Sunday, November 20, 2011

November 20 - How It Is, Maybe


Wake up to bright sunshine,


but it is not to be for long,


changing impressively,


minute-by-minute until grayness falls once more, appropriately re-perusing


Samuel Beckett's How It Is (1964), pdf'ing Mary Variations: XIV. Minimal Mary, and composing ensuing pages of The Cop and the Anthem and Psalm 80 (54 and 8, finishing latter).  After the daily update of 21st-Century Music, there's more New Years Concert/Party planning and email catch-ups to do, taking a break to play through the Edition Peters volume


John Cage - Works for Piano, Prepared Piano, and Toy Piano - Volume 4 (1933-1952).

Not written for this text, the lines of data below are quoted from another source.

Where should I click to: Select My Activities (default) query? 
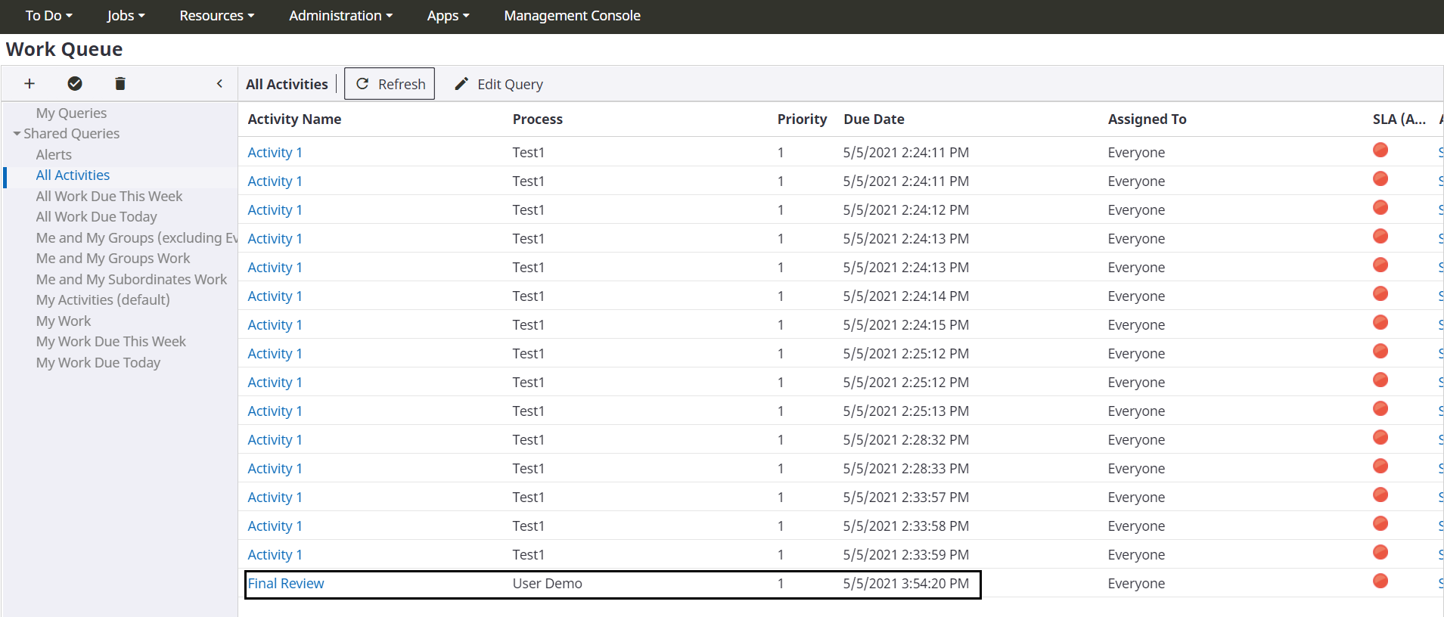103,300
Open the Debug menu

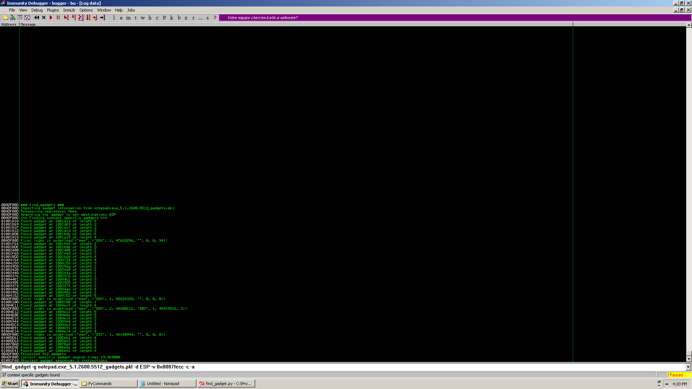click(37, 10)
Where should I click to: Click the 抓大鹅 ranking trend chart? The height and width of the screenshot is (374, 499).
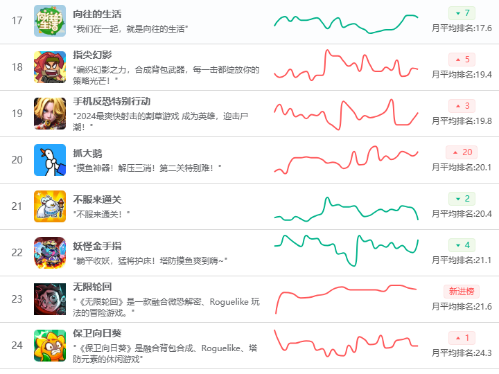pyautogui.click(x=347, y=160)
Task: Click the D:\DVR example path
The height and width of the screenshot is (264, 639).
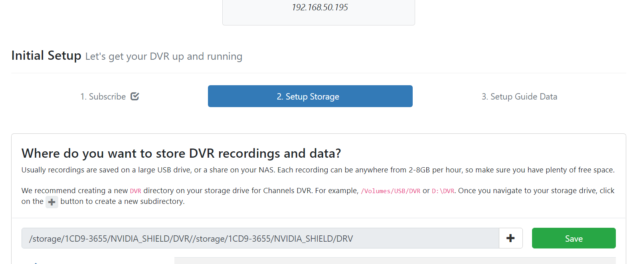Action: tap(443, 191)
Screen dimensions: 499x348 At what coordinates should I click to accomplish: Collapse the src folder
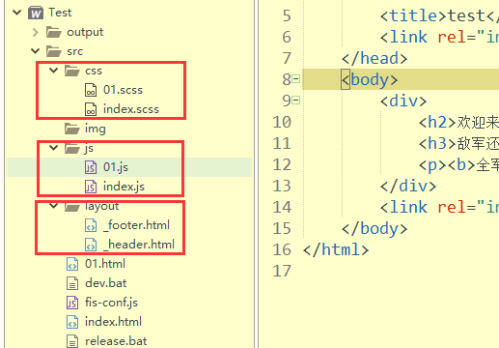point(35,51)
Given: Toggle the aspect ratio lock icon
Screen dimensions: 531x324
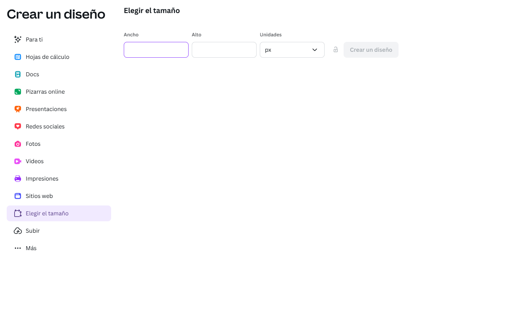Looking at the screenshot, I should pyautogui.click(x=336, y=50).
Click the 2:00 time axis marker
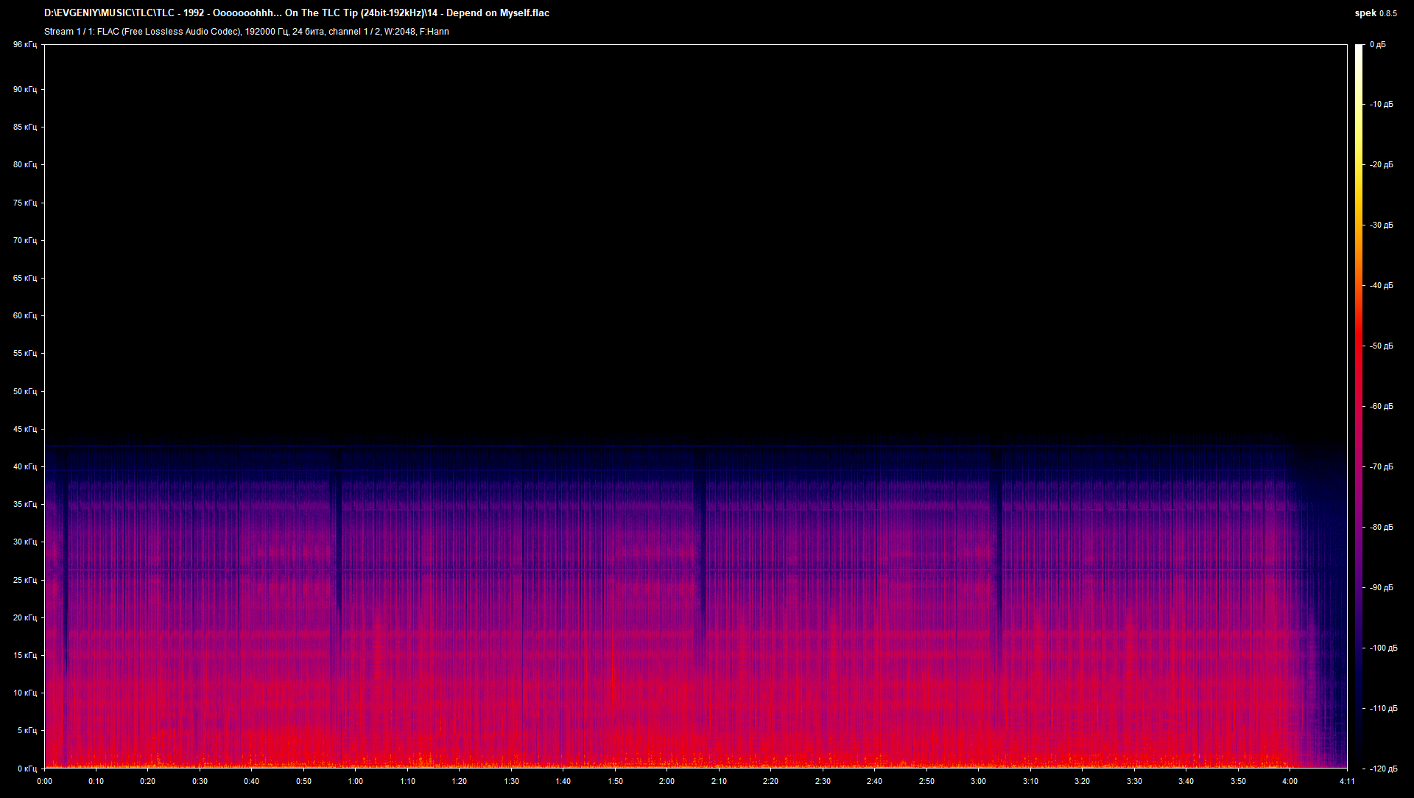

A later break for supplies


(with the weather clearing up a bit,


again dramatically),


including video replentishment at the library,


yields


Annie Hall (Woody Allen, 1977),


Arsenic and Old Lace (Joseph Kesselring, 1939 / 1944), and  


The Lord of the Rings (Peter Brook, 1963, after the 1954 William Golding novel),


The Man Who Would Be King (Rudyard Kipling, 1888 / 1975),


M.A.S.H. (1970),


Patton (1970)


The Poseidon Adventure (1972),


The Prisoner of Second Avenue (Neil Simon, 1971 / 1975),


Rio Grande (1950),


The Road to Bali (1952),


The Road to Zanzibar (1941),


The Roaring Twenties (1939),


She Wore a Yellow Ribbon (1949),


THX-1138 (1971), and


The Treasure of the Sierra Madre (1949) -- watching the first two with Harriet in the evening, and somehow finishing up a re-reading of


Beckett's Krapp's Last Tape and Other Dramatic Pieces (1957, 1958-1960).


Bette and George call late, and always good to hear from them, but this time sad news as well: Aunt Caroline Stuart (who lived in Swarthmore for many years) has died, all of 96 years old.  But, after several falls and realizing that life at this point would be in the confines of a nursing home (even after she could no longer drive, she souped up a golf cart to tool around her property) she basically took the situation into her own hands (pain was a definite factor), via fasting.  Our thoughts go out to family and friends.